United Kingdom of Great Britain and Northern Ireland
In its written statement submitted to the ICJ in the Nuclear Weapons case in 1995, the United Kingdom stated:
To be lawful, a belligerent reprisal must meet two conditions. First, it must not be directed against persons or objects against which the taking of reprisals is specifically prohibited … The Geneva Conventions of 1949 prohibit the taking of reprisals against persons or objects protected by the Conventions.

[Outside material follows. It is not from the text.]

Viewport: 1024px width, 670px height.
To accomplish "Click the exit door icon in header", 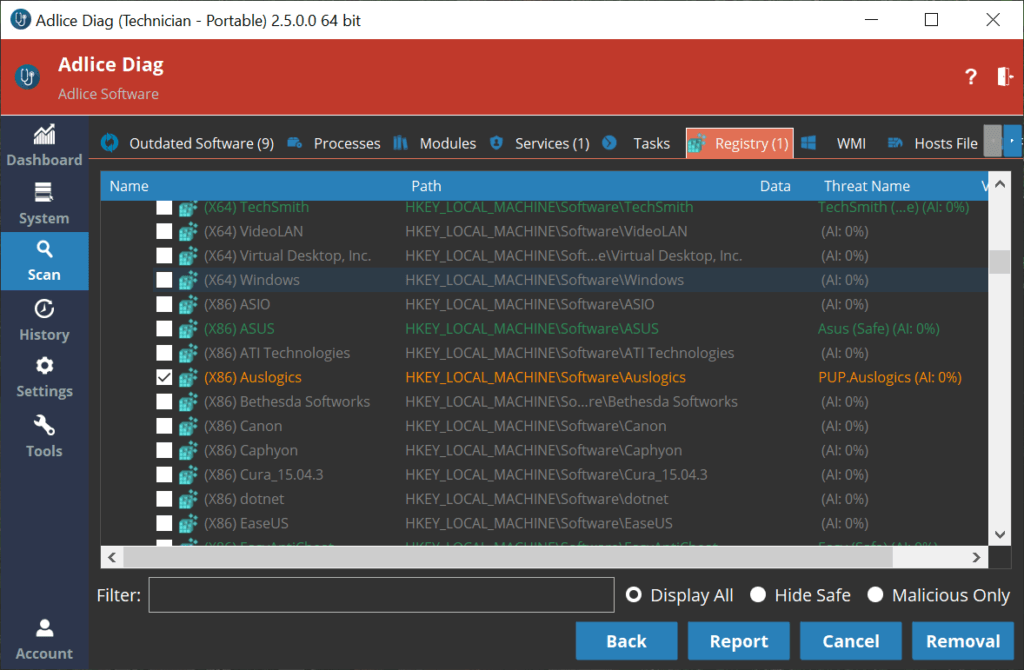I will tap(1004, 77).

United Kingdom of Great Britain and Northern Ireland
Upon ratification of the 1977 Additional Protocol I, the United Kingdom stated that in the event of violations of Articles 51–55 of the 1977 Additional Protocol I by the adversary, the United Kingdom would regard itself entitled to take measures otherwise prohibited by these Articles, noting, however: “Any measures thus taken by the United Kingdom … will not involve any action prohibited by the Geneva Conventions of 1949.”
United States of America
In 1987, in submitting the 1977 Additional Protocol II to the US Senate for advice and consent to ratification, the US President announced his decision not to ratify the 1977 Additional Protocol I, stating,
inter alia, that the Additional Protocol I “fails to improve substantially the compliance and verification mechanisms of the 1949 Geneva Conventions and eliminates an important sanction against violations of those Conventions”.
United States of America
In 1987, the Deputy Legal Adviser of the US Department of State, referring to Articles 12–20 of the 1977 Additional Protocol I, affirmed:
We … support the principle that medical units, including properly authorized civilian medical units, be respected and protected at all times and not be the object of attacks or reprisals … Further, we support the principle that the relevant provisions of the 1949 Geneva Conventions be applied to all properly authorized medical vehicles, hospital ships, and other medical ships and craft, regardless of the identity of the wounded, sick, and shipwrecked that they serve. This is, in effect, a distillation of much of what appears in articles 18 through 23 [of the 1977 Additional Protocol I].
United States of America
In its written statement submitted to the ICJ in the
Nuclear Weapons case in 1995, the United States noted that it considered that the provisions of the 1977 Additional Protocol I regarding reprisals were “new rules”.
UN General Assembly
In 2001, the UN General Assembly adopted a resolution on the responsibility of States for internationally wrongful acts, to which the 2001 ILC Draft Articles on State Responsibility, and thus Article 50(1)(c) stating that “[c]ountermeasures shall not affect … obligations of a humanitarian character prohibiting reprisals”, were annexed. In the resolution, the General Assembly took note of the Draft Articles and commended them to the attention of governments “without prejudice to the question of their future adoption or other appropriate action”.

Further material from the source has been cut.